11.3 Diagnostics Assistance: Expanded Role for the Australian Animal Health Laboratory at Geelong

CSIRO, through the agency of the Australian Animal Health Laboratory should, in consultation with the ASEAN Secretariat and other donor governments such as Japan, offer to provide a joint coordinating function across the region on the provision of adequate diagnostic services to establish as early as possible the incidence of AI.

Discussions within the region indicate that the provision of local diagnostic services is inadequate, uneven and in some cases non-existent. Early diagnosis is critical to an overall containment strategy.

The AAHL is one of the most sophisticated laboratories in the world in the safe handling and treatment of animal diseases. The laboratory is an OIE reference laboratory for Avian Influenza and other emerging animal diseases. Labor was informed in Bangkok by Thai officials that they placed great store in the capabilities present in the AAHL and would greatly appreciate further assistance from them.

The AAHL has an ongoing research program in new diagnostic tests, vaccines and therapeutics. It also provides accurate and timely diagnostic tests critical to the success of any eradication campaign.


The CSIRO has the added advantage of being an Australian Government agency and therefore has an easy line of interface with the Australian Government.

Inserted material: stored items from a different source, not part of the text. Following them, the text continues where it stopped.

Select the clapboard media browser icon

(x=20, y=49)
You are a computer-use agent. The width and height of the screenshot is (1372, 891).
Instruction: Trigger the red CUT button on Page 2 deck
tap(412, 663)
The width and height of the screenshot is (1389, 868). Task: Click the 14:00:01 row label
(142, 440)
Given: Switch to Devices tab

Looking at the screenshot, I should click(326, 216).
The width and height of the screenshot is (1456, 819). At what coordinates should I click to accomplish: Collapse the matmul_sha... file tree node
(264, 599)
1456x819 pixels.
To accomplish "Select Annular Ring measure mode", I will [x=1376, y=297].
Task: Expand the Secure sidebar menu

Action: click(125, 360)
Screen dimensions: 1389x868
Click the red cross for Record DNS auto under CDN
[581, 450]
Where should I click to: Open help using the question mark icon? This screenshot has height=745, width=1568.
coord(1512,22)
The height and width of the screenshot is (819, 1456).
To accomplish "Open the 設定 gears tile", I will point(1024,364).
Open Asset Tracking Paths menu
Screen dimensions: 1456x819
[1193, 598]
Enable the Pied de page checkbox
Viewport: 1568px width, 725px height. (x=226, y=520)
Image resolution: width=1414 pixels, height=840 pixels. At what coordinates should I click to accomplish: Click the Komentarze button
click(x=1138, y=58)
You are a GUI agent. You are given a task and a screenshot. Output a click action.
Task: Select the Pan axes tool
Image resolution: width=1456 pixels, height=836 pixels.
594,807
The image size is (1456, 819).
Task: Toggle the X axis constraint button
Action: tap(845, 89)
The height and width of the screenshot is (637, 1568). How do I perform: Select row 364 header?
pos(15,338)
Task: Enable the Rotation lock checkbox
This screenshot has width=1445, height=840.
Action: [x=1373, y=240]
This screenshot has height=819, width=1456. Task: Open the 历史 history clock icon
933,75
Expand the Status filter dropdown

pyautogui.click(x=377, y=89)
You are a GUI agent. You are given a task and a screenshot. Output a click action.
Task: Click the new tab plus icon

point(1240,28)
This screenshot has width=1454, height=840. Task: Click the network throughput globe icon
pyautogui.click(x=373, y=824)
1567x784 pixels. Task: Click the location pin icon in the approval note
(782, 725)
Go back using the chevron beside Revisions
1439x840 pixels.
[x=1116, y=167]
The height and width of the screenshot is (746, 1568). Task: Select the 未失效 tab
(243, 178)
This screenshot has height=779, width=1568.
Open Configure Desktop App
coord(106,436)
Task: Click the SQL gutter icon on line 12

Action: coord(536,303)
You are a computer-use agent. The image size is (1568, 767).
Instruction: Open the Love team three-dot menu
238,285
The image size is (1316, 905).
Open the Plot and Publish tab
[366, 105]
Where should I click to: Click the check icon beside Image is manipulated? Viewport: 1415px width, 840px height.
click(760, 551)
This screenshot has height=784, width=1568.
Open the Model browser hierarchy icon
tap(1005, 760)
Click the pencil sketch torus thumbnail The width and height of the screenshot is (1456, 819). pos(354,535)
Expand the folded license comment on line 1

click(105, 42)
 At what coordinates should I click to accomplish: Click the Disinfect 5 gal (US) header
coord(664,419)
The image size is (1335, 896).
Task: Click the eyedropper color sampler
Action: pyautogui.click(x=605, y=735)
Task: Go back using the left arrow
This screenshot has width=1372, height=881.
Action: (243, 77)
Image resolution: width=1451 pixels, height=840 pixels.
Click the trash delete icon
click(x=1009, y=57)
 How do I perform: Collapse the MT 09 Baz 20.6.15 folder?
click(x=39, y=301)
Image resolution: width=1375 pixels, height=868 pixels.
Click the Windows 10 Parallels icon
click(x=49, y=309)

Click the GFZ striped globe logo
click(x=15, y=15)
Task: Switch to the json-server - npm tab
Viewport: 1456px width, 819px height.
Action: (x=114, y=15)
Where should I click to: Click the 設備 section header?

11.4 Regional Compensation Fund

Australia should lead an international donor fund to establish a region-wide compensation fund to assist national governments to properly compensate chicken farmers for the destruction of infected flocks.

Australia cannot ignore the statement made recently by the Indonesian Agriculture Minister that Indonesia did not have the money necessary to carry out a mass cull. It should be noted that he said a mass cull would have cost $A107.2 million but his ministry only had $A14.3 million available in contingency funds.

It should also be noted that Hong Kong’s early success in 1997 in containing the AI outbreak of that year is generally attributed to its mass cull of its chicken flocks at that time.

Surveillance, early diagnostic identification of disease outbreaks, containment and targeted flock destruction are critical policy tools in the fight against AI.

An early needs assessment should be undertaken across the region in terms of the possible size of a compensation fund. Australia should then take the lead in building a consensus among donor states to create such a fund. Australia should also then agree on a protocol with the ASEAN Secretariat on the proper governance of such a fund to avoid misuse.

11.5 Agreements with host countries for Australians Abroad

Australia should also begin negotiating appropriate agreements with other countries around the world for the proper provision of medical assistance and other emergency assistance to Australians resident abroad. This is potentially an enormous task. It is likely to take three forms:

• Agreements with national health authorities on the proper provision of medical assistance to Australians in the lead up to or following the outbreak of any AI pandemic; • Agreements with other countries which carry consular responsibilities for resident Australians where Australia itself does not have a resident diplomatic or consular post; • Preliminary agreements with host countries and other national embassies with consular

responsibilities for Australians abroad for the facilitation of emergency travel for distressed Australians to approved destinations.

12 Cost

The cost for the above plan will be met within the existing Australian Overseas Development Assistance Budget for 2005-06, specifically the Humanitarian and Emergency Program. In the Budget the Government boosted its funding for humanitarian and emergency programs by $24.4 million to a total of

$155.4 million in 2005-06.

This program focuses its humanitarian and emergency efforts on the Asia-Pacific region, but retains the ability to respond flexibly, when required, to emergencies further afield. Given its sufficiently broad criteria it would be appropriate to fund the AI initiatives totalling $50 million via this program.